The same pattern is followed in the computation of PageRank using MapReduce. We have a large set of questions we’d like answered: what are the values for
Mp_j? We label those questions using j, and so the j are the intermediate keys. What the map phase does is takes a piece of input data (a particular page and its description), and identifies all other pages it is linked to, and therefore
might contribute probability to, outputting the corresponding intermediate key (the page linked to), and the relevant information (in this case, the amount of probability that needs to be sent to the linked page). The reducer for any given page
k thus receives all information relevant to computing the updated probability distribution.

This same pattern is also followed in the little MapReduce job we described for computing the inner product. There, it’s just a single question that we’re interested in: what’s the value of the inner product between
and the vector of dangling pages? There is thus just a single intermediate key, for which we use the placeholder
1 – we could use anything. The mappers output all the information that’s relevant to that question, meaning they output nothing if a page isn’t dangling, and they output
p_j if it is dangling. The reducer combines all this information to get the answer.

I should stress that this is just a heuristic for writing MapReduce programs.

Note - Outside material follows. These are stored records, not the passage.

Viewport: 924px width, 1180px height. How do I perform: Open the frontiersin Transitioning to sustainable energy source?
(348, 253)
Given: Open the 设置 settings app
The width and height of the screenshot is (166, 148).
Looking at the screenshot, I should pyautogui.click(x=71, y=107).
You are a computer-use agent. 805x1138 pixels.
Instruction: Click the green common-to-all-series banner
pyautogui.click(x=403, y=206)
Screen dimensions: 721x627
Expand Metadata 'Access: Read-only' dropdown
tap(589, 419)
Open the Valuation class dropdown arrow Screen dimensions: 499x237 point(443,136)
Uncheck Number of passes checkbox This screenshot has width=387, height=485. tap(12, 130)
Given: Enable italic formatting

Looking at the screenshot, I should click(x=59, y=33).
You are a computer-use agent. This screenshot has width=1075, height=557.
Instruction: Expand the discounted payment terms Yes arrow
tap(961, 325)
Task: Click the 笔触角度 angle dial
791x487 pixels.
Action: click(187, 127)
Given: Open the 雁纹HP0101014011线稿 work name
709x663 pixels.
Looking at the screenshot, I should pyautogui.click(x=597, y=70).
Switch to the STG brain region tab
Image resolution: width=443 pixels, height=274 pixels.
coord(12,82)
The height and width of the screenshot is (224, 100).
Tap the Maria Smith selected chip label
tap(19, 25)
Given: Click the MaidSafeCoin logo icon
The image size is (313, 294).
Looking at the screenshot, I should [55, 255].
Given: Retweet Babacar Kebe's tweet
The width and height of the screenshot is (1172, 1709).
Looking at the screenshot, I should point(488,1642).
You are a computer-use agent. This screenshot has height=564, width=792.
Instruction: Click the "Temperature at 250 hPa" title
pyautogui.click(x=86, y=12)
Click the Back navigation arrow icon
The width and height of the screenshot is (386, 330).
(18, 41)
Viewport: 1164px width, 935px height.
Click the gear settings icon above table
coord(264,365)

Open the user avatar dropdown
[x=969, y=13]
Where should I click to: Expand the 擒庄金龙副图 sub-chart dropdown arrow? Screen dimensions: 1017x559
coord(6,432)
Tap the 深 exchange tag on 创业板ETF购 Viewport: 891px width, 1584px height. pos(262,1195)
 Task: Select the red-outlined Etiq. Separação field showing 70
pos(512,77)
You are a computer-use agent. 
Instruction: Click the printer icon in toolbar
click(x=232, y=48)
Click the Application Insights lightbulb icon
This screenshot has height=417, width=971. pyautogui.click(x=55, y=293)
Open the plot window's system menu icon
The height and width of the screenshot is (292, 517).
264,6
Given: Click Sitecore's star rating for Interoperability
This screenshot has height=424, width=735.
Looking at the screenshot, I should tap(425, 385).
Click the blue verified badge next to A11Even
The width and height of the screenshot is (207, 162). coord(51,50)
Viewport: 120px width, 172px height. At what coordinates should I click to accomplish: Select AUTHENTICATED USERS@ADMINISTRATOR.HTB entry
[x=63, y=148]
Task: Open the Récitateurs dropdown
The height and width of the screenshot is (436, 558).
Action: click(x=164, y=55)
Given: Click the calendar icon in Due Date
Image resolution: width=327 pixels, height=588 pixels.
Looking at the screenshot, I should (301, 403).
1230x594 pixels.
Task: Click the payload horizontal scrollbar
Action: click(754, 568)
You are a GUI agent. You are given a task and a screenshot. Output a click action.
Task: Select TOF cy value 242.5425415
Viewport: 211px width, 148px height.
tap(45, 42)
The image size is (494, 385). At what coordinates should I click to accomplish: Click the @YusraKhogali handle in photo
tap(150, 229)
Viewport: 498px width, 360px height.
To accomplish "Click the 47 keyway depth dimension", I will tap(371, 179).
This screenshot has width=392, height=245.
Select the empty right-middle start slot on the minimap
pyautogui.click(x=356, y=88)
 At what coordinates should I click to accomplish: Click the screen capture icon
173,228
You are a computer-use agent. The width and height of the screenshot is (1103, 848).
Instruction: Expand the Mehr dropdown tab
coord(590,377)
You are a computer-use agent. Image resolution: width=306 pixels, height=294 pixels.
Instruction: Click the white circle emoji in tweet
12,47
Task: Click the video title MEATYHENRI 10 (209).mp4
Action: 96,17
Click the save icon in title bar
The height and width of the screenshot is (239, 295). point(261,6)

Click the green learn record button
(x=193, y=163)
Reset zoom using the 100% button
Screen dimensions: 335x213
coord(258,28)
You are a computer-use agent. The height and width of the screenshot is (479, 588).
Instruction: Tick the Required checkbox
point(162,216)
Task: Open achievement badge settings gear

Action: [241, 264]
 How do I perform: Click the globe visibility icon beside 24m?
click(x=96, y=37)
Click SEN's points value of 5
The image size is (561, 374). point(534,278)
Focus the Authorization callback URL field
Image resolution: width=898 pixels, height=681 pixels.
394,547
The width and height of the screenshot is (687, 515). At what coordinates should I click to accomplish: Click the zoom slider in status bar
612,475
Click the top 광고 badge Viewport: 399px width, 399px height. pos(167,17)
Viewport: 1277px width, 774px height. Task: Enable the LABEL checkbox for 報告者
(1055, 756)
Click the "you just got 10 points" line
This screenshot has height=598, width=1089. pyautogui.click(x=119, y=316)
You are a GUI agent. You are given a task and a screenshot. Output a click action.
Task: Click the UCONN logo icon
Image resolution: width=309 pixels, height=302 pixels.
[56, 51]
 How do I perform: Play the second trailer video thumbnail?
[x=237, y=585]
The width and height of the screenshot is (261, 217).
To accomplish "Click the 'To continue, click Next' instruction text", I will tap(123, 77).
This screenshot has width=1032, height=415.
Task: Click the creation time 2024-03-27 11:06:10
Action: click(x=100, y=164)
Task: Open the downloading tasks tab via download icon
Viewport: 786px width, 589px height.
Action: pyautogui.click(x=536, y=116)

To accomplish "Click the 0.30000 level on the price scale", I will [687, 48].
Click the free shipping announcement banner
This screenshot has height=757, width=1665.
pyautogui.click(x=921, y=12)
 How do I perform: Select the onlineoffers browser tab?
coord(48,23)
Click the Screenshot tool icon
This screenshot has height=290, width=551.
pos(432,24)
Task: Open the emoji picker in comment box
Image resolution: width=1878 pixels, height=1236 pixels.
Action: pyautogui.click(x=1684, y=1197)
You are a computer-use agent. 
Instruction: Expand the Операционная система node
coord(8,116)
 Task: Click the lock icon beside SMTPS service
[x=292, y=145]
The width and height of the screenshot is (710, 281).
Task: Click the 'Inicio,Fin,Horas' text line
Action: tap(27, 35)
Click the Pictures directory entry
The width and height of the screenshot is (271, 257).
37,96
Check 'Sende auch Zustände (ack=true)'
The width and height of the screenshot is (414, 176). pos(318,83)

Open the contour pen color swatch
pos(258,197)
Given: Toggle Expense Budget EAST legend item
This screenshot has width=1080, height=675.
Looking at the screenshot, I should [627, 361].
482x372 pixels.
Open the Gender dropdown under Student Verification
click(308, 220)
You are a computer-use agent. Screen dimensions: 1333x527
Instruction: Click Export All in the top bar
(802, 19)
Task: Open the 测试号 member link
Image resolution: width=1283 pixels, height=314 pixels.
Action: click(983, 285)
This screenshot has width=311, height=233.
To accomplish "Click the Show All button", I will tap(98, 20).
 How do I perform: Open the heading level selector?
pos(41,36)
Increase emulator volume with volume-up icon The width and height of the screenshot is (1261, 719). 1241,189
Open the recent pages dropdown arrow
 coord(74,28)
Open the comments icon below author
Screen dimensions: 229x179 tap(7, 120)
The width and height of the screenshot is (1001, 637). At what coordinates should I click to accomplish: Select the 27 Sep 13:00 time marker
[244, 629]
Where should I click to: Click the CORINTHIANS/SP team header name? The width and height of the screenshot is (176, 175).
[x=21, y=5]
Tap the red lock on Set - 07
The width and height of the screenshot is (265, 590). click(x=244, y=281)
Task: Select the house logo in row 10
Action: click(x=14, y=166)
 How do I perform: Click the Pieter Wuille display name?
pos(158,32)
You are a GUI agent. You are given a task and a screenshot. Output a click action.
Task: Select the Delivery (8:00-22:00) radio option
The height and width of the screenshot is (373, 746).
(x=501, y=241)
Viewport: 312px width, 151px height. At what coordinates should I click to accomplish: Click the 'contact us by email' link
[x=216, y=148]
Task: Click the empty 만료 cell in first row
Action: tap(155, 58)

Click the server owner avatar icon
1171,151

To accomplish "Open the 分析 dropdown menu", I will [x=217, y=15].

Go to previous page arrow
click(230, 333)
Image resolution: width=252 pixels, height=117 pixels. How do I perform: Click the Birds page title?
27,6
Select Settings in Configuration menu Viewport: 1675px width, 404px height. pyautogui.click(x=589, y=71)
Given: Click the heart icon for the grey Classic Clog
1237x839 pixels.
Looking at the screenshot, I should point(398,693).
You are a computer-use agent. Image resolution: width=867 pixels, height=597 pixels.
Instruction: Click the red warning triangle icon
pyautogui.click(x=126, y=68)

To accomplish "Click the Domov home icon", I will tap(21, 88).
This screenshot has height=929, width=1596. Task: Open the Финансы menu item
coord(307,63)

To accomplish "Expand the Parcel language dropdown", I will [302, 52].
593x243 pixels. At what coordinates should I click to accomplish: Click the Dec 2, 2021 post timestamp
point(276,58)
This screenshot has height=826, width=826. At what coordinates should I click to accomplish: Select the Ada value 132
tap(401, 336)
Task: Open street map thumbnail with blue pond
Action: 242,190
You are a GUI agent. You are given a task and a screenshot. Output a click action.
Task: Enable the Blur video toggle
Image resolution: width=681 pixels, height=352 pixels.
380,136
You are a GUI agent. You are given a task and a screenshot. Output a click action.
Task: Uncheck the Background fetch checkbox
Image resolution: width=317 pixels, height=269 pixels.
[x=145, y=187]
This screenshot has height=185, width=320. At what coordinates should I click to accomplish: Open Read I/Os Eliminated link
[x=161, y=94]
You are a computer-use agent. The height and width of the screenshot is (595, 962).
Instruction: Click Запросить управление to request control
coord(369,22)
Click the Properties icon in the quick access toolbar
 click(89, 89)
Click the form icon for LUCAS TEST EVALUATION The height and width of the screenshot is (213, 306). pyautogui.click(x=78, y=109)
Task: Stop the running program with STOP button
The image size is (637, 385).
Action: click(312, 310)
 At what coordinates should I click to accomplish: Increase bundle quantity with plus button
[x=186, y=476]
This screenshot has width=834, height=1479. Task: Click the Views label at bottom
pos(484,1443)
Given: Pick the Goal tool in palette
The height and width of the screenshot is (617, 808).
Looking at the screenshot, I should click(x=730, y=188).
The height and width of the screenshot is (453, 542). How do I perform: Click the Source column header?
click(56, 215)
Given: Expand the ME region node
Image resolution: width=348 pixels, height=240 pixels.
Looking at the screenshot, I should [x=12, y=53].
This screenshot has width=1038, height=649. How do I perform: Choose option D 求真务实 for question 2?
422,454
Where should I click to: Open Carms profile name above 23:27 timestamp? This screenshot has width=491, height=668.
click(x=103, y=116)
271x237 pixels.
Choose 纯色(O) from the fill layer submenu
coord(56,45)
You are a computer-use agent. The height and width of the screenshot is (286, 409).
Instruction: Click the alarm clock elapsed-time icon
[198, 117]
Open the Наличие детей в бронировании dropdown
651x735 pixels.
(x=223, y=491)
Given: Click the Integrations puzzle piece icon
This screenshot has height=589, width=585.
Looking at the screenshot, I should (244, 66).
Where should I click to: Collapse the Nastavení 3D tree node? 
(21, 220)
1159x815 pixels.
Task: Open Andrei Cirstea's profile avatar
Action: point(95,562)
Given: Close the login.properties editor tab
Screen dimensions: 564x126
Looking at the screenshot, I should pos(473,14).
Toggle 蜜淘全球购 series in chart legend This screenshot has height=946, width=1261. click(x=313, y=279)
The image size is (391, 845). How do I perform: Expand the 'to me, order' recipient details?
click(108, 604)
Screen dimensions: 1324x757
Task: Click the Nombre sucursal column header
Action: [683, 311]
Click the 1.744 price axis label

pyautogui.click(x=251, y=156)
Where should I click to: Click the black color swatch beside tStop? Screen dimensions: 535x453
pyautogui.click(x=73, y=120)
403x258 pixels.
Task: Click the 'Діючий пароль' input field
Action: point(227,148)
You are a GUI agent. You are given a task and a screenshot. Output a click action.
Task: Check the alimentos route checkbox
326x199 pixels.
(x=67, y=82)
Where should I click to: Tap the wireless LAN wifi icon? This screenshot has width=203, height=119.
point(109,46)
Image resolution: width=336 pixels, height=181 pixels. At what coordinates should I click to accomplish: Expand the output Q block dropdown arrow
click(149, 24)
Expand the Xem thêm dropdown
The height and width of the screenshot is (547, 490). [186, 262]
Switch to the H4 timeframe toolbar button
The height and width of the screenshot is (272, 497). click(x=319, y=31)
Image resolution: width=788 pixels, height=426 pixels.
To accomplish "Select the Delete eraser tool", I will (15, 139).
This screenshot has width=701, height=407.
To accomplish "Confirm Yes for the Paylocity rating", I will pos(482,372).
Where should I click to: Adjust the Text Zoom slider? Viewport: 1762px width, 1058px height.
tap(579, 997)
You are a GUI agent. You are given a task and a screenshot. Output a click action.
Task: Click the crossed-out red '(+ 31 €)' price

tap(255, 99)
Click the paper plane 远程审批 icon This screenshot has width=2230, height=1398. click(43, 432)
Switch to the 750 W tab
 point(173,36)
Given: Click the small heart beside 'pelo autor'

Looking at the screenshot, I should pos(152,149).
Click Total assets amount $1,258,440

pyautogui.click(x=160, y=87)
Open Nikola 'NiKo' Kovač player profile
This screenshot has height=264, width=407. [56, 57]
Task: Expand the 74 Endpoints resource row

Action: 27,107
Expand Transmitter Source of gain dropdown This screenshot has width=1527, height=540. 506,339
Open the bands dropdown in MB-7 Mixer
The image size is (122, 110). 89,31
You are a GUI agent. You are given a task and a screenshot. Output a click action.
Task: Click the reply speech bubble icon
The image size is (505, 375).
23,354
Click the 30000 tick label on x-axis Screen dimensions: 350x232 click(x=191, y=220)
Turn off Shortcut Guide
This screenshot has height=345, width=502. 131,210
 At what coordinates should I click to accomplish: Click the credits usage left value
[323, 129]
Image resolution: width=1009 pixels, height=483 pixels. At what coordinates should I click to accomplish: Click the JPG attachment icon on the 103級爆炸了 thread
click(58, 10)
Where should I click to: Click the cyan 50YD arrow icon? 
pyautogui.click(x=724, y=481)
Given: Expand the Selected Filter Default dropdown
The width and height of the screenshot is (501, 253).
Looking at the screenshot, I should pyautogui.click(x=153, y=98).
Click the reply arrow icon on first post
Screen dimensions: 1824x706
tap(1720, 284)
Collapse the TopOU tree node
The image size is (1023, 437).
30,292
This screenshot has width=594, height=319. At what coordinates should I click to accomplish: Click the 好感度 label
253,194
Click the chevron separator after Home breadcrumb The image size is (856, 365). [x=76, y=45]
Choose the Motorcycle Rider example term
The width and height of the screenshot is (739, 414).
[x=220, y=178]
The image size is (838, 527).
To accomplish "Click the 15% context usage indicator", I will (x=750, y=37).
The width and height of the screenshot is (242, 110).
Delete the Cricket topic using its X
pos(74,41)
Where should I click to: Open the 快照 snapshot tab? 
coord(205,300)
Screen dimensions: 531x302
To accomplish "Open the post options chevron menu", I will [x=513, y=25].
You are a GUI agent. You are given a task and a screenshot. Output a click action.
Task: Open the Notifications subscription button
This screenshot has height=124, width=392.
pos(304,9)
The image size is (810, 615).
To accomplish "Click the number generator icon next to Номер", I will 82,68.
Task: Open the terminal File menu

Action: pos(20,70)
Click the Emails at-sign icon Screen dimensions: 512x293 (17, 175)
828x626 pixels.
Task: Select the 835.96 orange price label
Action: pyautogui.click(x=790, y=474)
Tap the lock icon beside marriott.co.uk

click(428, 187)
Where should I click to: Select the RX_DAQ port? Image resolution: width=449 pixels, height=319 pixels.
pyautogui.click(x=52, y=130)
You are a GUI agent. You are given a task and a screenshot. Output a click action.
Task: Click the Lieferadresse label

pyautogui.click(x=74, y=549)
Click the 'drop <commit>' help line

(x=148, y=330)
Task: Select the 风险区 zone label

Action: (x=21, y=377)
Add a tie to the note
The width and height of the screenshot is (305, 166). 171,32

There are potentially other ways of using PageRank in algorithms. Furthermore, if you’re having trouble in fitting your programming problem into the MapReduce approach,
you’d be advised to consider things like changing the set of questions you’re considering, or otherwise changing the way you represent the data in the problem. It may also be that there’s no good way of solving your problem using MapReduce; MapReduce is a
hammer, but not every programming problem is a nail. With these caveats in mind, the heuristic I’ve described can be a useful way of thinking about how to approach putting familiar problems into a form where they can be tackled using MapReduce.